I'm building something with an engine that uses gears to reduce/increse movement. The motor has itself some gears, and it's a stepper motor (it gives discrete steps), now the number of steps per revolution is not integer: $4075.77284...$, and I need to add gears to make it as close as possible to 720 steps, that is: each step must be as close as possible to $0.5º$.
So, this is the purely mathematical problem, the number of steps is given by:
$$n=64\frac{22\cdot 26\cdot 31\cdot 32}{9\cdot 9\cdot 10\cdot11}$$.
I'm going to use two wheels in series, so the problem is finding four integer numbers: $a,b,c,d$, such that:
$$n\frac{ab}{cd}\approx 720$$
Also, those four integers must be in the interval $(8,40)$.

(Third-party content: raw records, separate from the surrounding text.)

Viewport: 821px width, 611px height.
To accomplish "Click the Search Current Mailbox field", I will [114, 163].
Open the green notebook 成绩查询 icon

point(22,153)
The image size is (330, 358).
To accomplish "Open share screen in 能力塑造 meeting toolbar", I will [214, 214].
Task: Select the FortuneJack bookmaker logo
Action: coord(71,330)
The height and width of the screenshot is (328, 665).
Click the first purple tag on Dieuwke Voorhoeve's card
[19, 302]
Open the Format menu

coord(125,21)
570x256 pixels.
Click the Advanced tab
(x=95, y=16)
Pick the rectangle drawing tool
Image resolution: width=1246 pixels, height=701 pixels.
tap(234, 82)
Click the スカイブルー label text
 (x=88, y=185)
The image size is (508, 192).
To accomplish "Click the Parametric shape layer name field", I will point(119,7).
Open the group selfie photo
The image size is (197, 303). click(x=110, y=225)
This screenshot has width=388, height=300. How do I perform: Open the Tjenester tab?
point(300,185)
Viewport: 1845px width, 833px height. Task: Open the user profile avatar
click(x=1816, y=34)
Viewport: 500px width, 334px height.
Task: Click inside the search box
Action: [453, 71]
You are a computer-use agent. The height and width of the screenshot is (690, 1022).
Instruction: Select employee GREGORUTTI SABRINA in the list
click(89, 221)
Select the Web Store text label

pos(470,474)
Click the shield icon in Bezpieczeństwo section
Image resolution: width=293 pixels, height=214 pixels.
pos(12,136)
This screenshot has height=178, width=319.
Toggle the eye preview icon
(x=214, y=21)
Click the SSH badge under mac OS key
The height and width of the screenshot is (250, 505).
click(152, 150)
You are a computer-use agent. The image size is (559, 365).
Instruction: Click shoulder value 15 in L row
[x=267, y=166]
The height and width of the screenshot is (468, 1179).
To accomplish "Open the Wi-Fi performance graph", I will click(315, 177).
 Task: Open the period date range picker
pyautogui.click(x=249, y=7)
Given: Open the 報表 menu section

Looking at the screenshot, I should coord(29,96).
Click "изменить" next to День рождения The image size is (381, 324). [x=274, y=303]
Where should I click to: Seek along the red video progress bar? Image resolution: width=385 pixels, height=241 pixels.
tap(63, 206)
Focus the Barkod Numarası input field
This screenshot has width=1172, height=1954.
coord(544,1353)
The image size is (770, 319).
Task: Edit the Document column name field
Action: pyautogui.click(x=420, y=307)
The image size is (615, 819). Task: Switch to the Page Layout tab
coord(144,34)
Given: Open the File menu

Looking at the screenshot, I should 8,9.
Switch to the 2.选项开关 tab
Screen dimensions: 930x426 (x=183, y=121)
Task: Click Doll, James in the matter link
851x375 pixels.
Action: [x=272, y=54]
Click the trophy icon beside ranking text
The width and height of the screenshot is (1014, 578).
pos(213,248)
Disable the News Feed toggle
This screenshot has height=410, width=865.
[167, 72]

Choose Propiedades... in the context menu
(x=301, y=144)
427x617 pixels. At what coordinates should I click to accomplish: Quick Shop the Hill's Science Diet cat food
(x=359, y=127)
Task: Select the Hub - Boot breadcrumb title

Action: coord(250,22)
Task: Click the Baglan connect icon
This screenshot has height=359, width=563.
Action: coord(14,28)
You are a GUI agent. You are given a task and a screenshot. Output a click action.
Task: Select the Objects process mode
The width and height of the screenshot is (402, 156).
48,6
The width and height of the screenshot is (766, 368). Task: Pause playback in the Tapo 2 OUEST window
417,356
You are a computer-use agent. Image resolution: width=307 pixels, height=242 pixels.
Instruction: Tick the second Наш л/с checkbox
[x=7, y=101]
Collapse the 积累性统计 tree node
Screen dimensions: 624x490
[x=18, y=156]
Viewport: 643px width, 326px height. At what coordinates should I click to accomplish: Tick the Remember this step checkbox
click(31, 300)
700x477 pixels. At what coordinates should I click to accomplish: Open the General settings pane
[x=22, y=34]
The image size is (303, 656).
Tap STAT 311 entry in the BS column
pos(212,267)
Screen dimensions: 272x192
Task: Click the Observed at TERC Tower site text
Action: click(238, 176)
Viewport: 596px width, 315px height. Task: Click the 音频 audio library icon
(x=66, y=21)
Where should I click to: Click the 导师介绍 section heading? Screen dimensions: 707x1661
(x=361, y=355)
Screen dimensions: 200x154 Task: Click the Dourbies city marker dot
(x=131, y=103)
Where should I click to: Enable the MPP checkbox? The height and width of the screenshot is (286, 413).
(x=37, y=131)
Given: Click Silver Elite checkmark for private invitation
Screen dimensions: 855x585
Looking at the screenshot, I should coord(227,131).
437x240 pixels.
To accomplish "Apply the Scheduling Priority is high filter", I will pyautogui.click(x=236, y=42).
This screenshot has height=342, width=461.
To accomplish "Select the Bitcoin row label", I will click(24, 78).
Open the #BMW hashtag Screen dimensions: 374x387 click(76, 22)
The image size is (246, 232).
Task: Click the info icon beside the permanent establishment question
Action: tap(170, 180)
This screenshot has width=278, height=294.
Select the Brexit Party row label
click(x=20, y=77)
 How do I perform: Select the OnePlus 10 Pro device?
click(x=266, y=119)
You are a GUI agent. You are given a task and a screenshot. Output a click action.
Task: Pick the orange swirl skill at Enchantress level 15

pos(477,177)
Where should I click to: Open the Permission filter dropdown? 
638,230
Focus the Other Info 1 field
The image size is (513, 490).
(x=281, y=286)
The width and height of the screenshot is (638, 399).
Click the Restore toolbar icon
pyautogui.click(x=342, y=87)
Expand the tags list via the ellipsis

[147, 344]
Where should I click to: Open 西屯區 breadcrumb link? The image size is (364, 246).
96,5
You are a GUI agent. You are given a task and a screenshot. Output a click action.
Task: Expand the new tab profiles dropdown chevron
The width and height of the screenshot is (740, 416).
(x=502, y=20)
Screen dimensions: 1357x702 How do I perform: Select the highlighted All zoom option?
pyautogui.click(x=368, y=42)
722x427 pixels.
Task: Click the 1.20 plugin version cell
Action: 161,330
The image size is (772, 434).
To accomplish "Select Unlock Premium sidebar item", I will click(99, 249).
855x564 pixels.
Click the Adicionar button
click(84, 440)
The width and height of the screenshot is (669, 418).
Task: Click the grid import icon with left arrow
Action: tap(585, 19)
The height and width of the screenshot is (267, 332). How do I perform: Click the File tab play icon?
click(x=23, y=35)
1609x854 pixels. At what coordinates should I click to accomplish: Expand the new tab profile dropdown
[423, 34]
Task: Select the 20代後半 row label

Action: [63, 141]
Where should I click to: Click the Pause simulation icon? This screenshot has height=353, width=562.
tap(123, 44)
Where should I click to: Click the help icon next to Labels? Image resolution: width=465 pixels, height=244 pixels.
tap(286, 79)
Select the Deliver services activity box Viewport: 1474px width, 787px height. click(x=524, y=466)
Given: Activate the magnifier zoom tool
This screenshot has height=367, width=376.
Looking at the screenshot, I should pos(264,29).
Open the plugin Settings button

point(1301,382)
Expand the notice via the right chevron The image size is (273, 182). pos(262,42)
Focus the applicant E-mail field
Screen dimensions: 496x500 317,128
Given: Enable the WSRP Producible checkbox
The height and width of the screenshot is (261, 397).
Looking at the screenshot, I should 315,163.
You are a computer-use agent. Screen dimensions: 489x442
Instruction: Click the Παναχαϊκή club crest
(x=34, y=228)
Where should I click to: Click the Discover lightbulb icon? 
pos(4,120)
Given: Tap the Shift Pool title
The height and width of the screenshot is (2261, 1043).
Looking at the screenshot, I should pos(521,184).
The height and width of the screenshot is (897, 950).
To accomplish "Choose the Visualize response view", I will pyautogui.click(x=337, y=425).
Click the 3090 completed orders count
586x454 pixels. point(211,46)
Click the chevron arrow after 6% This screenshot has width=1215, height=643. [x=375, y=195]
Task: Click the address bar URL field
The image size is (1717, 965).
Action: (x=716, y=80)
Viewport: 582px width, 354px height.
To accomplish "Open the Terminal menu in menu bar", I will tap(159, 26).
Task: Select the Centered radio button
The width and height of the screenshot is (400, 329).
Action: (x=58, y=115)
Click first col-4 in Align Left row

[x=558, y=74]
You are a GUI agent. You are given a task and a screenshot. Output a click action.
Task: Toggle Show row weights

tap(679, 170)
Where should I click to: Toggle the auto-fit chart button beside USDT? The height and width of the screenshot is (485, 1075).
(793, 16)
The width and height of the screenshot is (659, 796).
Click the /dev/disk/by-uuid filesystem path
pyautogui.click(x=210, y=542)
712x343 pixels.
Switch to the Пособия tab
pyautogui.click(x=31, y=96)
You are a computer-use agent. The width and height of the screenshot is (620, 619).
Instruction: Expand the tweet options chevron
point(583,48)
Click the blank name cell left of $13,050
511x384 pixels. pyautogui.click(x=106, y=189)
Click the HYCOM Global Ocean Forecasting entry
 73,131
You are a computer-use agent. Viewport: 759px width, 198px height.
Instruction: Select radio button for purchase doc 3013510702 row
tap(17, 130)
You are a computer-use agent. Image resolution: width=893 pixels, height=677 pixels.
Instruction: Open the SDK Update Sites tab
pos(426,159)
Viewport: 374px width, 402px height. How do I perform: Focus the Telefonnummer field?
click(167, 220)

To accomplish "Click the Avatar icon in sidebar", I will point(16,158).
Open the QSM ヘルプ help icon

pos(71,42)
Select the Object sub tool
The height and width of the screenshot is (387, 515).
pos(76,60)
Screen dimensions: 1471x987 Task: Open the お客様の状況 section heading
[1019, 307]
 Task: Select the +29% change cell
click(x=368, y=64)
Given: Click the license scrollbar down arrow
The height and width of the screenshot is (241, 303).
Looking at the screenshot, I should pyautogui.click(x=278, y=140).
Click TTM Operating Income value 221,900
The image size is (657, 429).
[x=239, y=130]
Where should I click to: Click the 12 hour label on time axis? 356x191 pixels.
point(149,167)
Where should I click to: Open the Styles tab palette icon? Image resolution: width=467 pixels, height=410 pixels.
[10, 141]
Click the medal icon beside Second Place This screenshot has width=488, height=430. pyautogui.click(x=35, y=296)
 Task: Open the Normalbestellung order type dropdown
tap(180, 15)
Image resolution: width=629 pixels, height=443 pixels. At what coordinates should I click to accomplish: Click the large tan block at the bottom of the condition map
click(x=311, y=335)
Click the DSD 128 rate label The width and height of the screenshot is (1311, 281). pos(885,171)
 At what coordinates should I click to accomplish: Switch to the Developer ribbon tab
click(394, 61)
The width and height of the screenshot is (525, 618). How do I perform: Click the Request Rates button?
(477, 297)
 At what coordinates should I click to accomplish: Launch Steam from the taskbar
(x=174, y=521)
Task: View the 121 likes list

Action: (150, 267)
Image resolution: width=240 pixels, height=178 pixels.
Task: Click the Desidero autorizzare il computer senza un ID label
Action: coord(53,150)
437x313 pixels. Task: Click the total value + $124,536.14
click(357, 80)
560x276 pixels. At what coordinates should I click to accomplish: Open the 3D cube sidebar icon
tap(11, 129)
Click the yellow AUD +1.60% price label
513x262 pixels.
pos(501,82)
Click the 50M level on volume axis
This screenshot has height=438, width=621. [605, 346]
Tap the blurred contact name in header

The only thing I could think off was just trying, and found, by fixating $c=d=20$ and then setting $a=8,b=9$, that: $$n\frac{ab}{cd}=733.63911111111110585625$$
This gives a rotation of $0.4907044820099255577617$ degrees per step, with an error with respect to $0.5$ of $0.00929552$. That error is the important thing, and being around a hundredth of a degree per step, it's good enough for me, but I would like to know if there exists any analitical methods to get better solutions. Sadly, I don't have enough knowledge about diophantic equations to be able to do this on my own.
As a last resource, I would program something to test all possible combinations of $a,b,c,d$ in that interval, which is probably what I'm going to do, but if there's a more elegant solution, I'd love to know it.
Thanks anyone.
UPDATE: Ok, I programmed it, and found out that the best solution is: $a=8,b=31,c=36,d=39$, with an error of $0.0000436963449531591053$. Not a nice solution, I expected smaller numbers, but... good enough. Still, and analytical more general solution would be appreciated.